[DOCUMENT SECTION]
* * * *

[High Integrity Compilation] Susan Stepney.
High Integrity Compilation : a case study .

Prentice-Hall, 1993.

3. Using Prolog

3.1 Modelling Z in Prolog

The specification of the operational semantics, the translation from source to target language, specifies the compiler. A Prolog version of the specification directly gives a compiler. If we can find a clear translation from Z to Prolog, this strengthens one of the links in the chain of developing a high integrity compiler: the implementation follows directly from the formal specification.

Later sections in this chapter illustrate a direct translation of the specification of Turandot's commands into Prolog, and explains why this approach needs to be extended by a structuring mechanism: DCTGs. But first, let's see how Z sets are modelled in Prolog.

Z's sets are modelled as Prolog lists. So, for example, the Z set {1,2,3} can be represented in Prolog as the list [1,2,3] . Z functions are also sets (of pairs); they too can be modelled as Prolog lists (of lists). So the state function { x |--> 3, y |--> 9} can be represented in Prolog as [ [x,3],[y,9] ] .

* * * *

[STATED TASK 1] Say whether each statement agrees with the section on modelling Z in Prolog, answering yes or no and quoting the deciding words: (a) Z sets are represented as Prolog lists. (b) Z functions cannot be modelled as Prolog lists. (c) The direct translation approach is extended by a structuring mechanism called DCTGs.

[EXTRACTED DATA]
* * * *

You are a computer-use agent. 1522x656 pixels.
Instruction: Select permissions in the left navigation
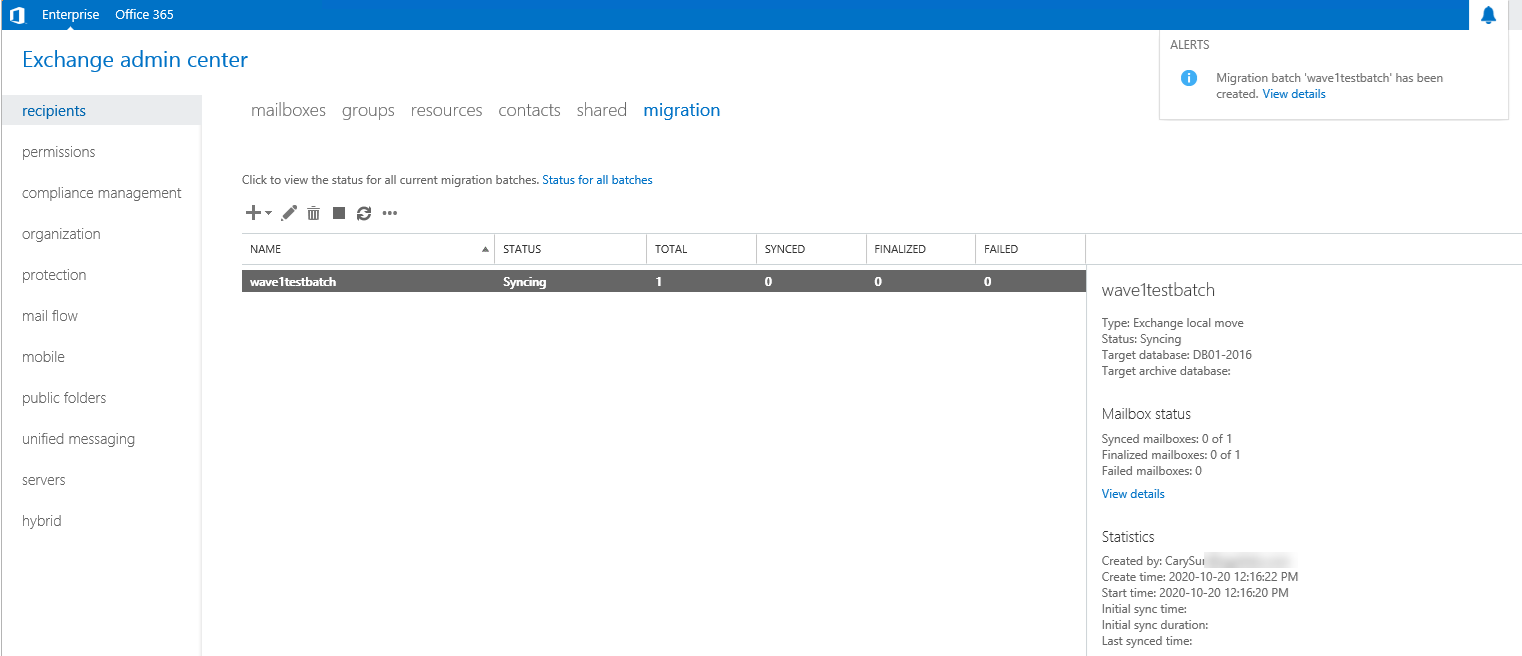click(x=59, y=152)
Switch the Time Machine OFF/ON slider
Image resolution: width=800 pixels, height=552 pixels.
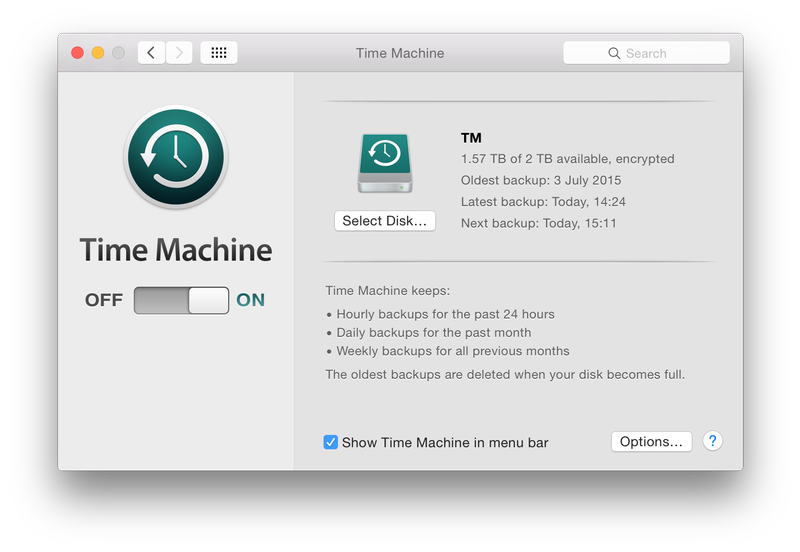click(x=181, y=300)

* * * *

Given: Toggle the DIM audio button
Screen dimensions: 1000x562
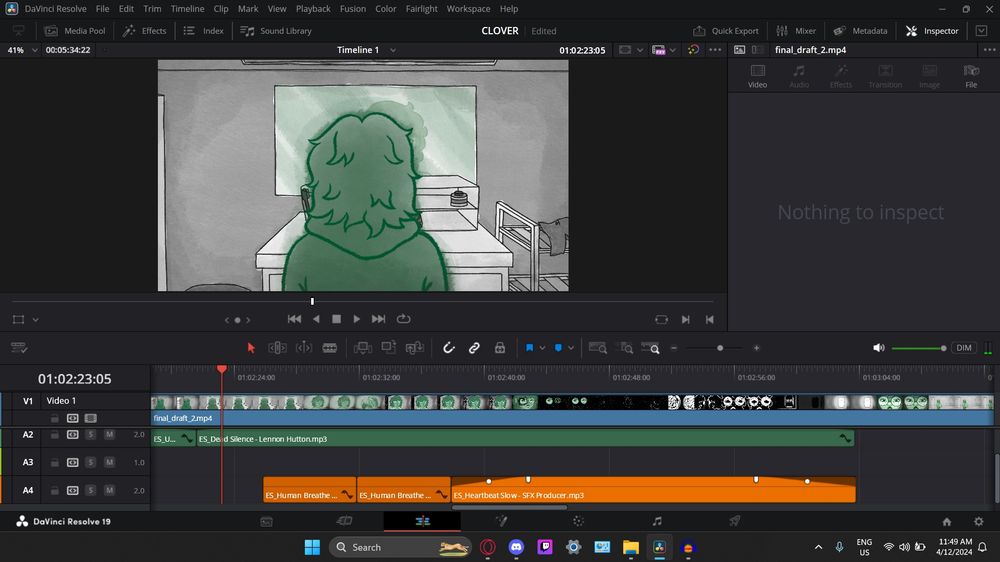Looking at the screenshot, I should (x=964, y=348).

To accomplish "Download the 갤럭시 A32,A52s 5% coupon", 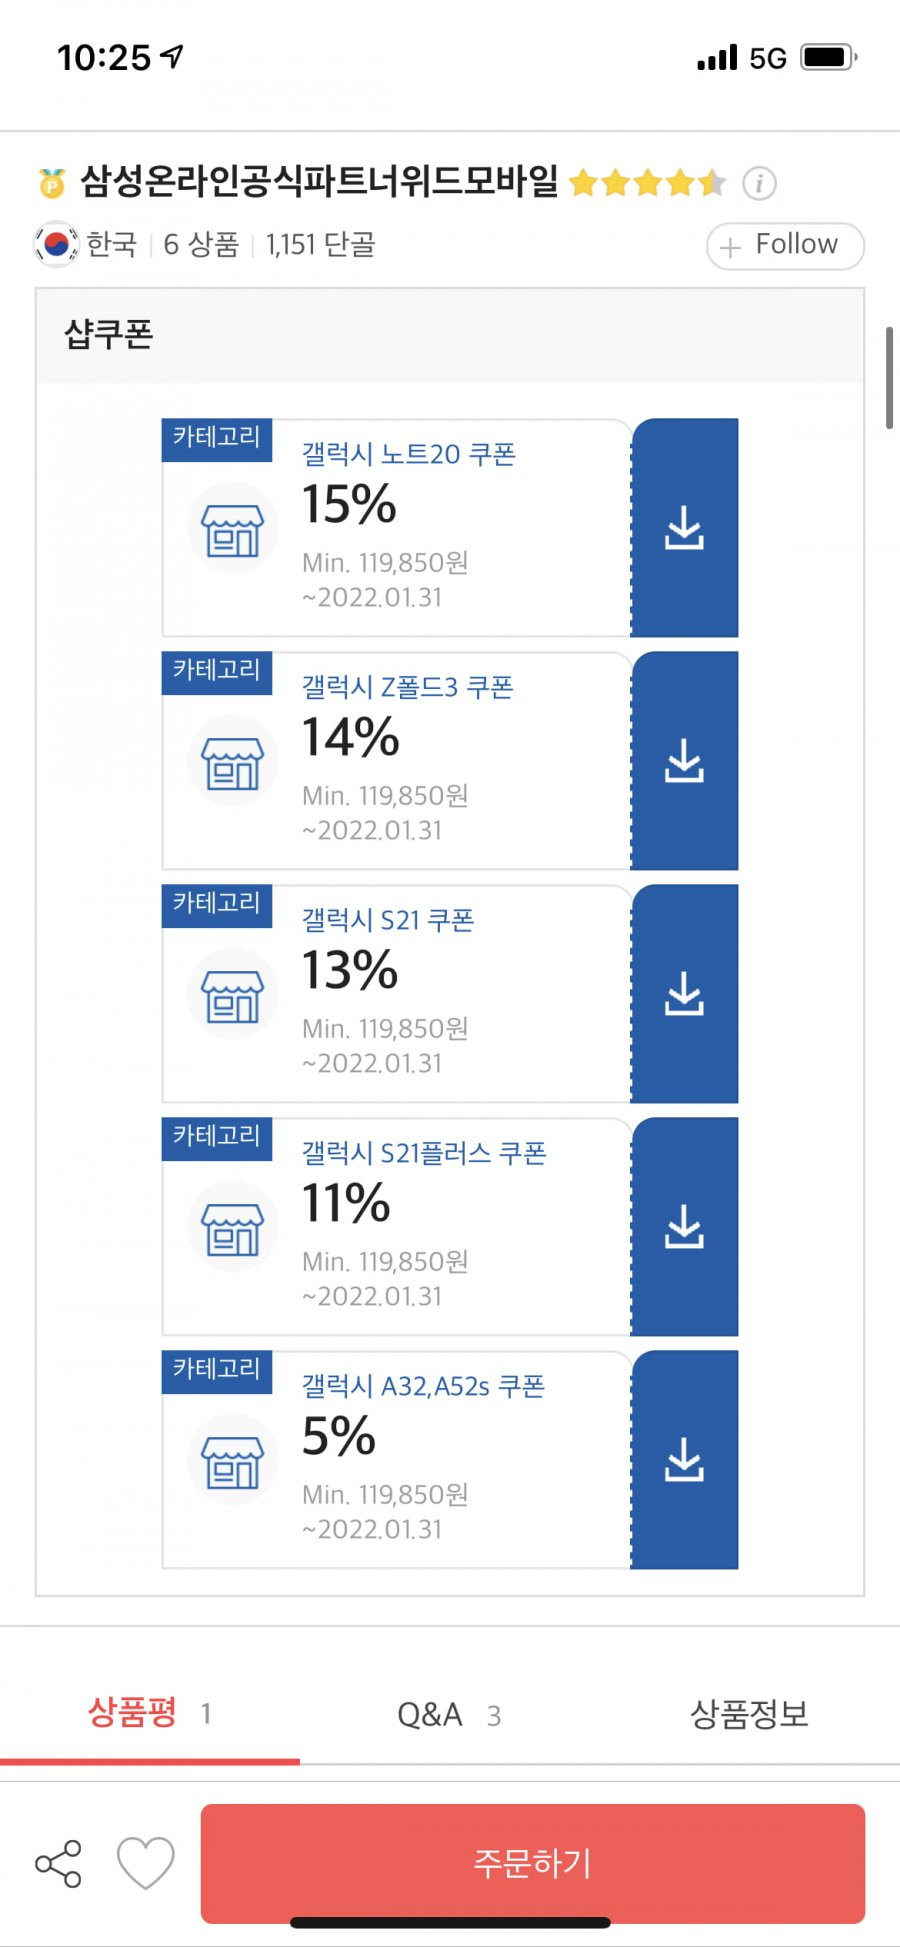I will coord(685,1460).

* * * *

[STATED TASK 2] From the entries above, extract the lines that begin with the line containing "Switch the Time Machine OFF/ON slider" and end after the line containing "click(x=181, y=300)". Leave the pictures out.

[EXERCISE SOLUTION 1]
(a) Yes: "Z's sets are modelled as Prolog lists."
(b) No: "they too can be modelled as Prolog lists (of lists)."
(c) Yes: "this approach needs to be extended by a structuring mechanism: DCTGs."

[EXERCISE SOLUTION 2]
Switch the Time Machine OFF/ON slider
Image resolution: width=800 pixels, height=552 pixels.
click(x=181, y=300)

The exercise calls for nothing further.